Aquello la molestaba en grado sumo, y en su deseo de venganza, me perseguía lanzándome toda clase de objetos que conseguía a su paso. Mas su enfado no le duraba mucho y, antes de irse a acostar, me llenaba de cariños mientras me reconvenía por lo mal que me había portado.
A medida que ella crecía, nuestros juegos iban cambiando y se reducía el tiempo que me dedicaba. No así el cariño que desde siempre me profesó y que yo sentía latente en cada uno de sus gestos. Por su parte, ella sabía que su presencia era mi mayor alegría, y que podía contar enteramente conmigo.
Cuando ya adulta, solía regresar en el coche con su padre, o con el chófer de la familia, al caer la tarde. Otras veces lo hacía después del ocaso, acompañada de algún amigo que la dejaba junto a la verja de hierro, en ocasiones después de una breve charla en el auto. Yo la observaba discretamente desde el jardín, esperando que se despidiera para ir a recibirla.
Hubo una oportunidad en que me llamó la atención el hecho de que su acompañante abandonara también el vehículo y la tomara del brazo en un gesto que a ella parecía incomodarla.
Me fui acercando lentamente y pude ver cómo se desasía bruscamente y trasponía la puerta que se abría en una de las hojas móviles de la verja.
El hombre intentó seguirla. En dos rápidas zancadas me interpuse entre ambos. Se quedó paralizado, con la puerta en sus manos. Por un instante sus ojos se cruzaron con los míos que lo miraban inexpresivos.
La muchacha posó la mano en mi hombro y permaneció quieta junto a mí. Percibí claramente la señal de miedo que él emitía. Cerró la puerta, que no había llegado a traspasar, y se alejó camino del auto girando su rostro hacia nosotros. Nunca más lo volví a ver.
Durante el verano, los días en que ella no se iba, dábamos largos paseos por el bosque que se extendía más allá de los límites de la finca.
Después de caminar un buen rato, nos tendíamos sobre las hojas secas de los eucaliptos. Ella buscaba acomodar su cabeza sobre mi cuerpo. Manifestaba entonces sus pensamientos en voz alta, o permanecía muda jugueteando con una hoja entre los dedos. Mientras yo, silencioso, con los ojos cerrados, me inundaba de su presencia, aspirando su aroma, sintiendo su inefable contacto…
No puedo imaginar una dicha mayor que la por mí vivida en aquellos instantes, en mucho parecidos a éste.

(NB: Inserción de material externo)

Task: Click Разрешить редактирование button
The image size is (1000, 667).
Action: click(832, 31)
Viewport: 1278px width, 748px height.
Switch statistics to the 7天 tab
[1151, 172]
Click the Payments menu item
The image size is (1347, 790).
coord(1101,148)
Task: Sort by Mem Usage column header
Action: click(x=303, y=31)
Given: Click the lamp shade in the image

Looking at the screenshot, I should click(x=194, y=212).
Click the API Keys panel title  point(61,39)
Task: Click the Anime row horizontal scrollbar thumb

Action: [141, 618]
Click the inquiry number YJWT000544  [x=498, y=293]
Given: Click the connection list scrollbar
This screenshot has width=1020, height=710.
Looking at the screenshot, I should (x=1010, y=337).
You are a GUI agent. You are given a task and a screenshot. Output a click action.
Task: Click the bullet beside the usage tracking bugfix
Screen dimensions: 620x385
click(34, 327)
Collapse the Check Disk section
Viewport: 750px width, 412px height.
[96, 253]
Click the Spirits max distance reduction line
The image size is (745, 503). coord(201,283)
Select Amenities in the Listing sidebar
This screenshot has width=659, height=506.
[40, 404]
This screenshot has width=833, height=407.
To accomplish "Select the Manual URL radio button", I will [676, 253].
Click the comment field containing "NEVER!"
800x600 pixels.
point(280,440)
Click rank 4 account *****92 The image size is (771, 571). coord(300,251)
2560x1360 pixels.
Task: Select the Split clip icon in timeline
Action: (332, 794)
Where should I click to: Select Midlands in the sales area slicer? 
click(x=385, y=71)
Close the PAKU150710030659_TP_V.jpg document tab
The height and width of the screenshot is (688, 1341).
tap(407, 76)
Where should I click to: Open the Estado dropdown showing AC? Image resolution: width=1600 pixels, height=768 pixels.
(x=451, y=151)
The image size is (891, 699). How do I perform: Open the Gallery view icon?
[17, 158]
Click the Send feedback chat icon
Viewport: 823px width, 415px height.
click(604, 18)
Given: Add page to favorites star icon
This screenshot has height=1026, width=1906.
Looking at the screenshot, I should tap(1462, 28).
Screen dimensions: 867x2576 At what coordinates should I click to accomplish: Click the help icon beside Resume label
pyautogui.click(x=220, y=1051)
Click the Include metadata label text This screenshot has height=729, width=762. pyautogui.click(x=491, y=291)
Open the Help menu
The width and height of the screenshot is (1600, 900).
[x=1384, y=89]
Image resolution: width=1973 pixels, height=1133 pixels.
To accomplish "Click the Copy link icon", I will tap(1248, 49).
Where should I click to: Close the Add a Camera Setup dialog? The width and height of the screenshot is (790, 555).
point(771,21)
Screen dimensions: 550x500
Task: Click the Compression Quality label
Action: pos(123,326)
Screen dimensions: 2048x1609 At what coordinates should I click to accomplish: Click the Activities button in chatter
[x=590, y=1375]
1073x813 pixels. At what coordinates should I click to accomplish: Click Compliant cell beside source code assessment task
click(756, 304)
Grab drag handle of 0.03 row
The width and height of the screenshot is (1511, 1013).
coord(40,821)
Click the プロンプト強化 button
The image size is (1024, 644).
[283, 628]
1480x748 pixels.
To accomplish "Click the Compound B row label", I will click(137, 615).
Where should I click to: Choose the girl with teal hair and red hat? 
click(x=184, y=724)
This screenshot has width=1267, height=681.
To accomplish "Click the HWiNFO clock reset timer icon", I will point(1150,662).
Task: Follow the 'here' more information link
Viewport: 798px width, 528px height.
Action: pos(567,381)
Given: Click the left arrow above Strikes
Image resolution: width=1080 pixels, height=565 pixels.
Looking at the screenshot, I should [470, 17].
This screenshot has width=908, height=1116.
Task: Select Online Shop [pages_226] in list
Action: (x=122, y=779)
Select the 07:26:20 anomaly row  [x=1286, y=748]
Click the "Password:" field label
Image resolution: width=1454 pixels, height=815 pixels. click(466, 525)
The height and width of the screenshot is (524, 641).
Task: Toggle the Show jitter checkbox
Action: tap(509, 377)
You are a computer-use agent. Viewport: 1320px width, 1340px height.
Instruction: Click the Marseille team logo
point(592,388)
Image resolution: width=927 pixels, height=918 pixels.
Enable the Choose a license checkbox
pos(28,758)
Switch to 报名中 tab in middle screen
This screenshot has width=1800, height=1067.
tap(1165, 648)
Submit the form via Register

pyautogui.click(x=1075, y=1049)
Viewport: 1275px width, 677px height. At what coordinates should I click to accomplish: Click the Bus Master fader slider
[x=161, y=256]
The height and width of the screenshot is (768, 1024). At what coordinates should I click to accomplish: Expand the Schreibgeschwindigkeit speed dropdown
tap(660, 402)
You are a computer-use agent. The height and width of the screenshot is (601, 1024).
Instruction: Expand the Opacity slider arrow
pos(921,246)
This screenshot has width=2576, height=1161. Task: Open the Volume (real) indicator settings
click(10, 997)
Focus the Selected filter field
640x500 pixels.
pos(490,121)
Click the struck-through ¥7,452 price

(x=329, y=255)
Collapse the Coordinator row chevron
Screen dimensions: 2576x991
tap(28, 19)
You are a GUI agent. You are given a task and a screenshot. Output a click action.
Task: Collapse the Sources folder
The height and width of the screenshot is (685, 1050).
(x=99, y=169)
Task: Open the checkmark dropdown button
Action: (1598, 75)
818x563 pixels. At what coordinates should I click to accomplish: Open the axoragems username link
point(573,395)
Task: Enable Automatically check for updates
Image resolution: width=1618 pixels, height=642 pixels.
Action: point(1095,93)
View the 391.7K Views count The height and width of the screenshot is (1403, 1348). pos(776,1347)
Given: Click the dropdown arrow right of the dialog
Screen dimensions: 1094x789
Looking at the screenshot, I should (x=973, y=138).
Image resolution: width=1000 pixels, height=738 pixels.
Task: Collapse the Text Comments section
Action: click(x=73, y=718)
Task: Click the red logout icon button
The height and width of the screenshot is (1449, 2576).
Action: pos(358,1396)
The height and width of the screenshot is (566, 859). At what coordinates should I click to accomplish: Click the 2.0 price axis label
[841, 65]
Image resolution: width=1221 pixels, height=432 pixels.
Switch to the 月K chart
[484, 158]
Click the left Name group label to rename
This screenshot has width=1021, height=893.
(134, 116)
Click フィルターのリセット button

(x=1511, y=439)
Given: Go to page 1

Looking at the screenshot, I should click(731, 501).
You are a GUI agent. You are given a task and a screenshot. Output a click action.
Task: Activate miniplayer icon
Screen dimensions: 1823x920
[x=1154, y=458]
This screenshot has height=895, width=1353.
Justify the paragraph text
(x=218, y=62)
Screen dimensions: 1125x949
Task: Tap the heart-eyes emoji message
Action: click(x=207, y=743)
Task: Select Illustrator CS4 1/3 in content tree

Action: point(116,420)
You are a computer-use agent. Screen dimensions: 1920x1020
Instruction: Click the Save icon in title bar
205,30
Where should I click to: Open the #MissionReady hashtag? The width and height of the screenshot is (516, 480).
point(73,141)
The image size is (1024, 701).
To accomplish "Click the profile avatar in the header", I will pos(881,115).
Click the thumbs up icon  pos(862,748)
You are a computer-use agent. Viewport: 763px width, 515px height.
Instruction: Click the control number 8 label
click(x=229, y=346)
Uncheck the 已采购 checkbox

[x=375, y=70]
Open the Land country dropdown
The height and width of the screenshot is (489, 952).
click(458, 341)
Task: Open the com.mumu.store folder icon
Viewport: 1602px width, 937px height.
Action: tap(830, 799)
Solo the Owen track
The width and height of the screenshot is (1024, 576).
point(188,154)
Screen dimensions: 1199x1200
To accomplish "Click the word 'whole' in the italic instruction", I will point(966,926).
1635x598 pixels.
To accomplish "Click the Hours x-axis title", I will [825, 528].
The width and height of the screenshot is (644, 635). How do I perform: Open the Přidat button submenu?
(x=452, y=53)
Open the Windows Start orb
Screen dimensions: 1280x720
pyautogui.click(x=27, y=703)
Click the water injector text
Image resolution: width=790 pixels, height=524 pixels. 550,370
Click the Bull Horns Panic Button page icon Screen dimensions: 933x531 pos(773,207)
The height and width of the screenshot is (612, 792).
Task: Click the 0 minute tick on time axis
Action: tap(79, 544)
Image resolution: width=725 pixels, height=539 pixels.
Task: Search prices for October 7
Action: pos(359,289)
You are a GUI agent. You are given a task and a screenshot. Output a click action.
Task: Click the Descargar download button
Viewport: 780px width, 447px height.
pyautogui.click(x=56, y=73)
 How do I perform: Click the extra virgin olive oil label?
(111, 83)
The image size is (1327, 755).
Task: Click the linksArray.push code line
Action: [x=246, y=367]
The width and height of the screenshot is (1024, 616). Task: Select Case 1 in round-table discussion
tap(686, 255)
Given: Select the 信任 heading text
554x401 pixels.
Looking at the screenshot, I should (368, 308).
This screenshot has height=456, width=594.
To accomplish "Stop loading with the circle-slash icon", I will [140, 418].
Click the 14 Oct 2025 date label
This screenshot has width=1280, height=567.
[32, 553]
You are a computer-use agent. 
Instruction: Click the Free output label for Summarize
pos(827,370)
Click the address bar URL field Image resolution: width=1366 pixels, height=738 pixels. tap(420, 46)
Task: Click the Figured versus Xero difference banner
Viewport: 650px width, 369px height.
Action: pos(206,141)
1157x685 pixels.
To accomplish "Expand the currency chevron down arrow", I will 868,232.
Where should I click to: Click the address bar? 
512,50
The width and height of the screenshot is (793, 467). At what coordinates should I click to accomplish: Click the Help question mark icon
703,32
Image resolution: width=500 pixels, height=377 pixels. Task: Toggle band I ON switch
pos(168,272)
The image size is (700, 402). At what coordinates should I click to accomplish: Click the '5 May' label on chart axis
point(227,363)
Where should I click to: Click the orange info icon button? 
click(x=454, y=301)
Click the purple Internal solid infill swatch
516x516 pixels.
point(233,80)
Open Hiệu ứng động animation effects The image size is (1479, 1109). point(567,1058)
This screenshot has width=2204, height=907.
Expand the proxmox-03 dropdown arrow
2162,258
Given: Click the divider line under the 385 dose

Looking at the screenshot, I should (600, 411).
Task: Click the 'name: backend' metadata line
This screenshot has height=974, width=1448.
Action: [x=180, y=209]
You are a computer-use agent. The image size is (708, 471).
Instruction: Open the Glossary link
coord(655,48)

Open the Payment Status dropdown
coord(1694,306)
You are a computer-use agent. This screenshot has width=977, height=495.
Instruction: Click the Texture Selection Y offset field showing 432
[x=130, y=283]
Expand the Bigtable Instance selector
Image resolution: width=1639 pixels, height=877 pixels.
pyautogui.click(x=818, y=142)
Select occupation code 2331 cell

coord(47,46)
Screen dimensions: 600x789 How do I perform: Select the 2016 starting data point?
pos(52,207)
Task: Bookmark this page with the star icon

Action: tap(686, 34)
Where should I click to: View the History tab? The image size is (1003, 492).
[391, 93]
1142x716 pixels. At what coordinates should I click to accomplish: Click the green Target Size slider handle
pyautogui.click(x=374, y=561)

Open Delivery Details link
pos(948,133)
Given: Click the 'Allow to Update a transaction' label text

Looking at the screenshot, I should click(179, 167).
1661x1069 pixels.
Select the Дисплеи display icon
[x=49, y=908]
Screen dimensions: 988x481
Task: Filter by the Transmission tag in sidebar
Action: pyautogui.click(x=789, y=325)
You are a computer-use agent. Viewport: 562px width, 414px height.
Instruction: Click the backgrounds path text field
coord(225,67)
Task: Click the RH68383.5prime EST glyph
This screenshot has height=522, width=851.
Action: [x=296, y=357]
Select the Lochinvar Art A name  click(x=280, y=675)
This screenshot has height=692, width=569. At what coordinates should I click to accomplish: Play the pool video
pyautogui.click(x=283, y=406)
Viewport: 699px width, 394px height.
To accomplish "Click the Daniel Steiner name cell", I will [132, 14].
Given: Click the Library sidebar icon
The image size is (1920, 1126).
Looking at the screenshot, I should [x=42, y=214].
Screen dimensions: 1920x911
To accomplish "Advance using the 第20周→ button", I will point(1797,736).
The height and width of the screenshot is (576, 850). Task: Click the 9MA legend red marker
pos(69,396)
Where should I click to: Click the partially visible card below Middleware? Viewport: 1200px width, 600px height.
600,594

Aunque ahora no puedo dejar de sentir dolor. No porque tenga que irme. Sé que la vida de un perro es corta. Puede que incluso yo haya vivido demasiado, pues ya tengo veintidós años. Mi dolor es porque nada puedo hacer por evitar el que le estoy causando a ella.
Volteo mi cabeza, que ella mantiene en su regazo, para morirme con la imagen de aquel rostro queridísimo, empañado ahora por las lágrimas que caen mansamente sobre mí.